Single by Kelly Clarkson

from the album Meaning of Life
- Released: July 27, 2018
- Recorded: 2017
- Studio: Starstruck Studios (Nashville, TN); Mick Schultz Studios (Tarzana, CA); Glenwood Place Studios (Burbank, CA);
- Genre: Soul
- Length: 3:10
- Label: Atlantic
- Songwriters: Andre Davidson; Sean Davidson; Mick Schultz; Jessica Ashley Karpov; Michael Pollack;
- Producers: Mick Schultz; The Monarch;

Kelly Clarkson singles chronology
| "I Don't Think About You" (2018) | "Heat" (2018) | "Broken & Beautiful" (2019) |

= Heat (Kelly Clarkson song) =

"Heat" is a song by American singer Kelly Clarkson, from her eighth studio album, Meaning of Life (2017).

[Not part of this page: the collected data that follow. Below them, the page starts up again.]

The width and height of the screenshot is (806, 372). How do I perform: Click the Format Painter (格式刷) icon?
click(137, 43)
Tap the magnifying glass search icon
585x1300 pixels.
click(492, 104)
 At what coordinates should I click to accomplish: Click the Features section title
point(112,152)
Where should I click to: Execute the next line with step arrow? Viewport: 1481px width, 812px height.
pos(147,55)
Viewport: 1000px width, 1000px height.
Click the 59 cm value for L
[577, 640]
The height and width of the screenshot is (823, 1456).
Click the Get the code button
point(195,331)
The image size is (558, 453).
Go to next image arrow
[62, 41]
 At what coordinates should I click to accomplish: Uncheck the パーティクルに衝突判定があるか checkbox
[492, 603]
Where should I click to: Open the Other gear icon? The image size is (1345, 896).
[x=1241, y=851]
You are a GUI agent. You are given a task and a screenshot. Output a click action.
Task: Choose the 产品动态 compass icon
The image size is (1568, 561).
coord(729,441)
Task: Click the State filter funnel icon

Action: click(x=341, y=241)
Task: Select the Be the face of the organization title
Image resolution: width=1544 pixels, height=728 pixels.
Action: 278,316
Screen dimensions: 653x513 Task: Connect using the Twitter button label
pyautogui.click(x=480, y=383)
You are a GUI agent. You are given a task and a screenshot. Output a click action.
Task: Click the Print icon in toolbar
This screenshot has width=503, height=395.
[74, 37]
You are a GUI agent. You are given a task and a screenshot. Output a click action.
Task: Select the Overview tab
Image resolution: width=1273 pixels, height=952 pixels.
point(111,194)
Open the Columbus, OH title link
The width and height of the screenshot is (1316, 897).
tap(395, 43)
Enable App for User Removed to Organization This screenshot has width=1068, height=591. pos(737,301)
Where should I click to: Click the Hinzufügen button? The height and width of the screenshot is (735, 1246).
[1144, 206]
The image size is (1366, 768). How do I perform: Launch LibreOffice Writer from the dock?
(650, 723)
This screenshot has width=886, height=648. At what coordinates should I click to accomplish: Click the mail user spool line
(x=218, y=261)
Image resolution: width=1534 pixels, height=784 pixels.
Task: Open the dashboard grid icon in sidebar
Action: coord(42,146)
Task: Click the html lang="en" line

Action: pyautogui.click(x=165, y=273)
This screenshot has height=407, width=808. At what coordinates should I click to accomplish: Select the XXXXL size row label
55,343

Originally written and produced by the production duo The Monarch, the final version of the track is co-written and co-produced by Mick Schultz with additional writing by Michael Pollack and production by American singer Harlœ and vocal production by Jesse Shatkin. Atlantic Records released the song as the album's third single on July 27, 2018, with a remix version by British DJ Luke Solomon. It reached number one on the US Billboard Dance Club Songs chart in March 2019. The song was featured in the Netflix show Soundtrack.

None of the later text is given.